Assessment of 3-nitrobenzanthrone reductase activity in mammalian tissues by normal-phase HPLC with fluorescence detection

3-Nitrobenzanthrone (3-NBA) is a potent mutagen and possible human carcinogen present in diesel exhaust and airborne particulate matter. Nitroreduction is believed to play a crucial role in nitroarene activation and mutagenicity; however, quantification of nitroreduction rate in mammalian samples has proved difficult. In this study, we present a sensitive method to quantify 3-nitrobenzanthrone reductase activity in murine tissues via normal-phase HPLC with fluorescence detection of the reduced product 3-aminobenzanthrone (3-ABA). Calibration linearity was obtained for pure 3-ABA concentrations of 1–500 ng/ml (r2 > 0.99), with a detection limit of 0.25 ng/ml (S/N = 3). Incubation time, substrate concentration, and protein concentration in the reaction mixture were optimized, and the detection limit of the enzyme assay is 0.97 pmol/min/mg protein.

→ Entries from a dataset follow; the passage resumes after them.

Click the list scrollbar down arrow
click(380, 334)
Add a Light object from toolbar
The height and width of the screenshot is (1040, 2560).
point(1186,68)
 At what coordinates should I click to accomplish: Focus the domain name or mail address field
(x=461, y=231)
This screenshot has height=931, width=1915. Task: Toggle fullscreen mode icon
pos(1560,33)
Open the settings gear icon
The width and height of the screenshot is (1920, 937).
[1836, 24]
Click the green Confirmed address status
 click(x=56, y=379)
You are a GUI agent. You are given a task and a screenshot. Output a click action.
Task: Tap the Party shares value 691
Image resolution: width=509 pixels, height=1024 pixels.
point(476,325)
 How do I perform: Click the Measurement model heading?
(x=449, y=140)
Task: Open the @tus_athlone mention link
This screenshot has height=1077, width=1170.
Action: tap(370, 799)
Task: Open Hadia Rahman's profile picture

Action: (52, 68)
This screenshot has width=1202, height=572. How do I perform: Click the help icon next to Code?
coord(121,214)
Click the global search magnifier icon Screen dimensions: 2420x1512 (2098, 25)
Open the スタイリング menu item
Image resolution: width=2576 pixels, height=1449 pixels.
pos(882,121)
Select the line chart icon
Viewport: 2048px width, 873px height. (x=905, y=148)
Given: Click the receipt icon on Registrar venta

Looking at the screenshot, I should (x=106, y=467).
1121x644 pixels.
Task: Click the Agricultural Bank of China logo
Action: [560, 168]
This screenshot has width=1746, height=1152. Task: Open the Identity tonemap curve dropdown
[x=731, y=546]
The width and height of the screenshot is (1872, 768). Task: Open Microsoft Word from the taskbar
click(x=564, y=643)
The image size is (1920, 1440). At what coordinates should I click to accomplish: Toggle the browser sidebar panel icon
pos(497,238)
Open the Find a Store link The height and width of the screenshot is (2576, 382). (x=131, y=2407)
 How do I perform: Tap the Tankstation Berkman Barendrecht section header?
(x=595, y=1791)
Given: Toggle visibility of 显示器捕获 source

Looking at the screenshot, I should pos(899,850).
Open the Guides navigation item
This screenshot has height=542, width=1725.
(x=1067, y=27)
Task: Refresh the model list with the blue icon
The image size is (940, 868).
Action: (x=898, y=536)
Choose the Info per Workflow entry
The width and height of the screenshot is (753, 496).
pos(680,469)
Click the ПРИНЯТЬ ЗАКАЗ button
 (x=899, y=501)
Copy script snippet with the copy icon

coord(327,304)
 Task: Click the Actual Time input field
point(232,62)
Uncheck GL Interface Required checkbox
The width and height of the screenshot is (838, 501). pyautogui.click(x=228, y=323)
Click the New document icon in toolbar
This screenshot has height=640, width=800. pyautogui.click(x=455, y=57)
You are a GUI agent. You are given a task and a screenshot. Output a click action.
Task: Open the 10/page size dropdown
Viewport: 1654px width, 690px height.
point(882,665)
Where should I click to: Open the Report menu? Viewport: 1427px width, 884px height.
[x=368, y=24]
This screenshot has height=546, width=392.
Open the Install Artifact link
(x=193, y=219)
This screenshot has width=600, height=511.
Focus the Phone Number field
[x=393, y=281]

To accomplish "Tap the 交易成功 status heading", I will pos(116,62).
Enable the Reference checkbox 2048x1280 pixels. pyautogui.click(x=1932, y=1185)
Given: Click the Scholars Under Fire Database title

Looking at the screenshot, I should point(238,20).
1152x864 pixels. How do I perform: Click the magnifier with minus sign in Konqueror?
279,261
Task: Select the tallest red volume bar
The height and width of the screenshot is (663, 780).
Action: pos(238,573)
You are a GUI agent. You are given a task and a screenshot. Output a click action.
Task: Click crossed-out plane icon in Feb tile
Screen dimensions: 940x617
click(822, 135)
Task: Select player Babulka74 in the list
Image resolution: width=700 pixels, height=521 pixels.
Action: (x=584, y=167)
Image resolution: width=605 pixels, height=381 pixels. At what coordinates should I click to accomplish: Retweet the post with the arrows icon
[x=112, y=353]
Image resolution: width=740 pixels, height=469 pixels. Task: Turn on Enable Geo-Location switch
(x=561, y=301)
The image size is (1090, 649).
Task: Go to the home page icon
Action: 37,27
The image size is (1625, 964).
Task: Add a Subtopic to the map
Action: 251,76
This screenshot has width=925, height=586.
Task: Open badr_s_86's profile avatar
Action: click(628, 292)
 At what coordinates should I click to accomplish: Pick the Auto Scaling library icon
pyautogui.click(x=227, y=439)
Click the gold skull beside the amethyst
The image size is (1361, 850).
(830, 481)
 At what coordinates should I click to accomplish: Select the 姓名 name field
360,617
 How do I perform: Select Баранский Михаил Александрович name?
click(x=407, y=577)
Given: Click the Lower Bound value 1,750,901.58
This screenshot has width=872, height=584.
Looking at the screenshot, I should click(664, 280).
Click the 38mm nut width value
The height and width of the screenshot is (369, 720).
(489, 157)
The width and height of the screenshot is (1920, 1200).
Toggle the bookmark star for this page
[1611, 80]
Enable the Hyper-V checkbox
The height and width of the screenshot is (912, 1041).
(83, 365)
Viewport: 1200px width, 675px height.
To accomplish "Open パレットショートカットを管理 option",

The apparent Km and Vmax for post-mitochondrial supernatant from Muta™Mouse liver (i.e., liver S9) were 23.9 μM and 70.2 pmol/min/mg protein, respectively. Analysis of replicate samples of Muta™Mouse liver and lung S9 yielded mean activity values of 39.0 ± 3.0 and 61.1 ± 4.3 pmol/min/mg, respectively. ANOVA revealed significant effects of tissue type and incubation condition (i.e., with or without N2). The results show significantly higher activity in lung, and, in contrast to that observed for 1-nitropyrene, incubation in open air (i.e., without N2 bubbling) causes only a marginal decrease in activity. Quantification of 3-NBA nitroreductase activity in murine tissues will provide insight into the published tissue-specific mutagenic activity of 3-NBA.